### ASSIGNMENT
Write out the entries below in full, exactly as given.

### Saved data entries
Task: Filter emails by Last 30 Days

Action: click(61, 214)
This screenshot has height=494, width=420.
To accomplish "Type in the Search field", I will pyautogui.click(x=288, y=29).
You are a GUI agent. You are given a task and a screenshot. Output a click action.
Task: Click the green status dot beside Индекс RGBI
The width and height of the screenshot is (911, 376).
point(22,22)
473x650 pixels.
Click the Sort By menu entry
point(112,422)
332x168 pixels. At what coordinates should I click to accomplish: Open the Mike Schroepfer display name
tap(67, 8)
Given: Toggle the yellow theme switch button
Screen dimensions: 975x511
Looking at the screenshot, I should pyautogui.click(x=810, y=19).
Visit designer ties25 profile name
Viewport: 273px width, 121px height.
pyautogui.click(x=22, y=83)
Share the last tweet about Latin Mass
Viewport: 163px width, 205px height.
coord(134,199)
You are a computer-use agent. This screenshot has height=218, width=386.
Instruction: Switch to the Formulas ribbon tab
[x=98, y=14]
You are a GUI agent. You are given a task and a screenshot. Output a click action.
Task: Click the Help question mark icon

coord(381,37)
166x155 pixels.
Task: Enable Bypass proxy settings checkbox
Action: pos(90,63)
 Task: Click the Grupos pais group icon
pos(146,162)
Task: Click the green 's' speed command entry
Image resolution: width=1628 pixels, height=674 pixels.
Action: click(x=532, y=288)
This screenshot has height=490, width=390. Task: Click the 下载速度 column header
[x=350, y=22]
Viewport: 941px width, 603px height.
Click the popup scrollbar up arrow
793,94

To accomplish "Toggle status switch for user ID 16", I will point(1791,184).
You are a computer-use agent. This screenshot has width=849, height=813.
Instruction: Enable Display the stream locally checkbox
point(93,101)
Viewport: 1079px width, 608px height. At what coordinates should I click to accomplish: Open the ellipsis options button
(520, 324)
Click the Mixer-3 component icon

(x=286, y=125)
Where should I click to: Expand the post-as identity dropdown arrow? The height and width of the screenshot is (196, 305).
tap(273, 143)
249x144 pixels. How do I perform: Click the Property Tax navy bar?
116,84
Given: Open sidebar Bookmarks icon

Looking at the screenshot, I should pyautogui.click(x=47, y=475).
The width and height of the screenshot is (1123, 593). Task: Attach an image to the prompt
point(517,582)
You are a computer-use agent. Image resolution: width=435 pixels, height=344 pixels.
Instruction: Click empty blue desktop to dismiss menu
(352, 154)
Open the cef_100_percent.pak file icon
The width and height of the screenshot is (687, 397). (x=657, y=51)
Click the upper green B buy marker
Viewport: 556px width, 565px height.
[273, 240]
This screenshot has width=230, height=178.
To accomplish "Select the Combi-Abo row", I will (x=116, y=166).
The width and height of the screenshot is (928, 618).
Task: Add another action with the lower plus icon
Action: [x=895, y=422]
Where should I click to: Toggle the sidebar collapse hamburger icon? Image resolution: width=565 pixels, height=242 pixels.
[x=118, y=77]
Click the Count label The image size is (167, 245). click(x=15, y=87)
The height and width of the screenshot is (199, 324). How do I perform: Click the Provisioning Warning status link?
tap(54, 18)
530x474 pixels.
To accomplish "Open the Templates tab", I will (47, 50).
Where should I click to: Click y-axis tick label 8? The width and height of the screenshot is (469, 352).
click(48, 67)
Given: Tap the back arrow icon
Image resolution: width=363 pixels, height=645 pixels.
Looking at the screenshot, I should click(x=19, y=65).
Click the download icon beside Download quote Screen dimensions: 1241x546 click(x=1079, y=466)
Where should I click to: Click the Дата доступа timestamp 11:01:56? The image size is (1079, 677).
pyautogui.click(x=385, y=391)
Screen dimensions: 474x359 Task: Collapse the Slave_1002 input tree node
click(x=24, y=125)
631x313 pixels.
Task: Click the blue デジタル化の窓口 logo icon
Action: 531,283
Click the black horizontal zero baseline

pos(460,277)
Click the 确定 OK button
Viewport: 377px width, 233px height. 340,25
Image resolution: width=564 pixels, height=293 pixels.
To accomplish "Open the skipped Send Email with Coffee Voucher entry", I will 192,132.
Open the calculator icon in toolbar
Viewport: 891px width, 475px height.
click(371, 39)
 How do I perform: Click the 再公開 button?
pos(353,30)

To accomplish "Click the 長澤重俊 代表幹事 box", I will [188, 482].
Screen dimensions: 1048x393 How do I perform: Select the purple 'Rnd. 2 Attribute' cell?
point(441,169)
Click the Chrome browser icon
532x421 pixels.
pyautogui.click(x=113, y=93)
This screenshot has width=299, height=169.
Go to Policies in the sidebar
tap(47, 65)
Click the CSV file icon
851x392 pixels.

### FINISHED EXERCISE
Task: Filter emails by Last 30 Days

Action: click(61, 214)
This screenshot has height=494, width=420.
To accomplish "Type in the Search field", I will pyautogui.click(x=288, y=29).
You are a GUI agent. You are given a task and a screenshot. Output a click action.
Task: Click the green status dot beside Индекс RGBI
The width and height of the screenshot is (911, 376).
point(22,22)
473x650 pixels.
Click the Sort By menu entry
point(112,422)
332x168 pixels. At what coordinates should I click to accomplish: Open the Mike Schroepfer display name
tap(67, 8)
Given: Toggle the yellow theme switch button
Screen dimensions: 975x511
Looking at the screenshot, I should pyautogui.click(x=810, y=19).
Visit designer ties25 profile name
Viewport: 273px width, 121px height.
pyautogui.click(x=22, y=83)
Share the last tweet about Latin Mass
Viewport: 163px width, 205px height.
coord(134,199)
You are a computer-use agent. This screenshot has height=218, width=386.
Instruction: Switch to the Formulas ribbon tab
[x=98, y=14]
You are a GUI agent. You are given a task and a screenshot. Output a click action.
Task: Click the Help question mark icon

coord(381,37)
166x155 pixels.
Task: Enable Bypass proxy settings checkbox
Action: pos(90,63)
 Task: Click the Grupos pais group icon
pos(146,162)
Task: Click the green 's' speed command entry
Image resolution: width=1628 pixels, height=674 pixels.
Action: click(x=532, y=288)
This screenshot has height=490, width=390. Task: Click the 下载速度 column header
[x=350, y=22]
Viewport: 941px width, 603px height.
Click the popup scrollbar up arrow
793,94

To accomplish "Toggle status switch for user ID 16", I will point(1791,184).
You are a computer-use agent. This screenshot has width=849, height=813.
Instruction: Enable Display the stream locally checkbox
point(93,101)
Viewport: 1079px width, 608px height. At what coordinates should I click to accomplish: Open the ellipsis options button
(520, 324)
Click the Mixer-3 component icon

(x=286, y=125)
Where should I click to: Expand the post-as identity dropdown arrow? The height and width of the screenshot is (196, 305).
tap(273, 143)
249x144 pixels. How do I perform: Click the Property Tax navy bar?
116,84
Given: Open sidebar Bookmarks icon

Looking at the screenshot, I should pyautogui.click(x=47, y=475).
The width and height of the screenshot is (1123, 593). Task: Attach an image to the prompt
point(517,582)
You are a computer-use agent. Image resolution: width=435 pixels, height=344 pixels.
Instruction: Click empty blue desktop to dismiss menu
(352, 154)
Open the cef_100_percent.pak file icon
The width and height of the screenshot is (687, 397). (x=657, y=51)
Click the upper green B buy marker
Viewport: 556px width, 565px height.
[273, 240]
This screenshot has width=230, height=178.
To accomplish "Select the Combi-Abo row", I will (x=116, y=166).
The width and height of the screenshot is (928, 618).
Task: Add another action with the lower plus icon
Action: [x=895, y=422]
Where should I click to: Toggle the sidebar collapse hamburger icon? Image resolution: width=565 pixels, height=242 pixels.
[x=118, y=77]
Click the Count label The image size is (167, 245). click(x=15, y=87)
The height and width of the screenshot is (199, 324). How do I perform: Click the Provisioning Warning status link?
tap(54, 18)
530x474 pixels.
To accomplish "Open the Templates tab", I will (47, 50).
Where should I click to: Click y-axis tick label 8? The width and height of the screenshot is (469, 352).
click(48, 67)
Given: Tap the back arrow icon
Image resolution: width=363 pixels, height=645 pixels.
Looking at the screenshot, I should click(x=19, y=65).
Click the download icon beside Download quote Screen dimensions: 1241x546 click(x=1079, y=466)
Where should I click to: Click the Дата доступа timestamp 11:01:56? The image size is (1079, 677).
pyautogui.click(x=385, y=391)
Screen dimensions: 474x359 Task: Collapse the Slave_1002 input tree node
click(x=24, y=125)
631x313 pixels.
Task: Click the blue デジタル化の窓口 logo icon
Action: 531,283
Click the black horizontal zero baseline

pos(460,277)
Click the 确定 OK button
Viewport: 377px width, 233px height. 340,25
Image resolution: width=564 pixels, height=293 pixels.
To accomplish "Open the skipped Send Email with Coffee Voucher entry", I will 192,132.
Open the calculator icon in toolbar
Viewport: 891px width, 475px height.
click(371, 39)
 How do I perform: Click the 再公開 button?
pos(353,30)

To accomplish "Click the 長澤重俊 代表幹事 box", I will [188, 482].
Screen dimensions: 1048x393 How do I perform: Select the purple 'Rnd. 2 Attribute' cell?
point(441,169)
Click the Chrome browser icon
532x421 pixels.
pyautogui.click(x=113, y=93)
This screenshot has width=299, height=169.
Go to Policies in the sidebar
tap(47, 65)
Click the CSV file icon
851x392 pixels.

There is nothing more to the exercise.